Texte à l’arrache 357

 Dans Textes à l'arrache

(Diatribe spontanée, née de la vision d’un navet-d’auteur U.S. En verité, j’aime nos amis états-uniens, mais il fallait que ça sorte. Quant au film, prenez n’importe quelle bouse prétentieuse, ça fera l’affaire. La prochaine fois je me ferais une bonne vieille série Z.)

Les intellos américains cinématographiques sont à gerber. Dans les films sur les artistes, grands, petits, réels ou imaginaires, ils passent leur temps à faire leurs connaisseurs, les épatants, les savants, les gros malins au dernier mot toujours definif. Mais leur but ultime est toujours le même, quoiqu’ils racontent : ils veulent se faire un max de pognon, à leur insu, de préférence, ça fait désintéressé… Que c’est esthétique, ma foi. Grrr. Rien de plus énervant que ces alignements de personnages ayant toujours une réplique bien sentie à sortir, on a l’impression qu’ils passent leur temps à se défier à un concours de « ta mère est tellement… » perpetuel. Cette culture du duel est déprimante, naze, avilissante, et malheureusement, contagieuse. Non, ça n’a aucun intérêt, la gloriole de star du lycée, d’animateur de station radio, de gérant de fast-food, de médiocres divers, qui passent leur temps à se pignoler sur leur confiance en soi conquérante, leur réussite de bas-étage. Rien à foutre de leur culture pop à la con, qui récure tout sur son passage. Pour étaler de la confiture, et baser son autorité sur du vide ainsi que sur de pseudo principes crypto-chrétiens, il y a du monde.

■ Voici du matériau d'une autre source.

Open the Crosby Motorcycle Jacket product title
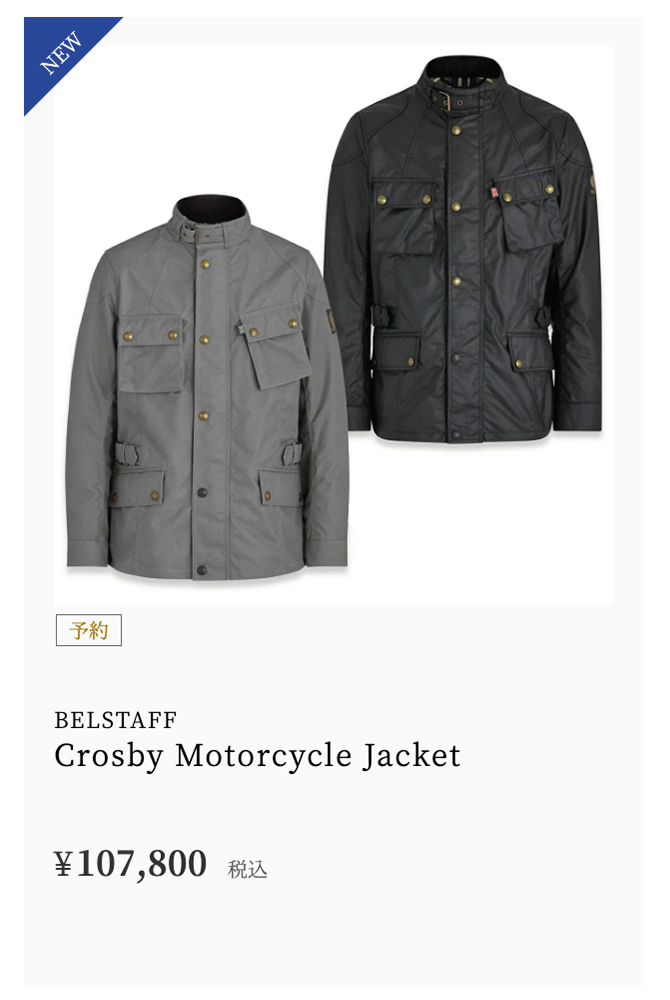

Mais on a bien vu comment ils ont traité leurs vrais génies : ils les ont moqués, méprisés, suicidés. Poe, Cobain, Basquiat, GG Allin, Pastorius, Salinger, Brando, Darby Crash, Hendrix (oui, Hendrix), ne sont que quelques noms parmis une armée de maudits. Ceux qui ont survécu à la misère sont ceux qui ont finit par vendre leur âme, et la postérité fait une belle jambe à ceux qui sont mort. Au final, qui gagne la partie ? Les créateurs de nouvelles formes d’asservissement, n’est ce pas, Suckerberg ? Il faut dire qu’ils sont fameux dans leur art subtil du nivellement par le bas, arme suprême de la civilisation bourgeoise. Regardez bien leur histoire nationale, vous verrez que ce sont toujours les salauds les vainqueurs. De toutes façons, c’est fini. L’empire s’enfonce lentement dans les sables sur lesquels il s’est bati. Comment construire quoi que ce soit avec de la pellicule… Go fuck yourself, American brainos, et dites
bonjour à l’Asie, les jours de votre domination culturelle sont comptés.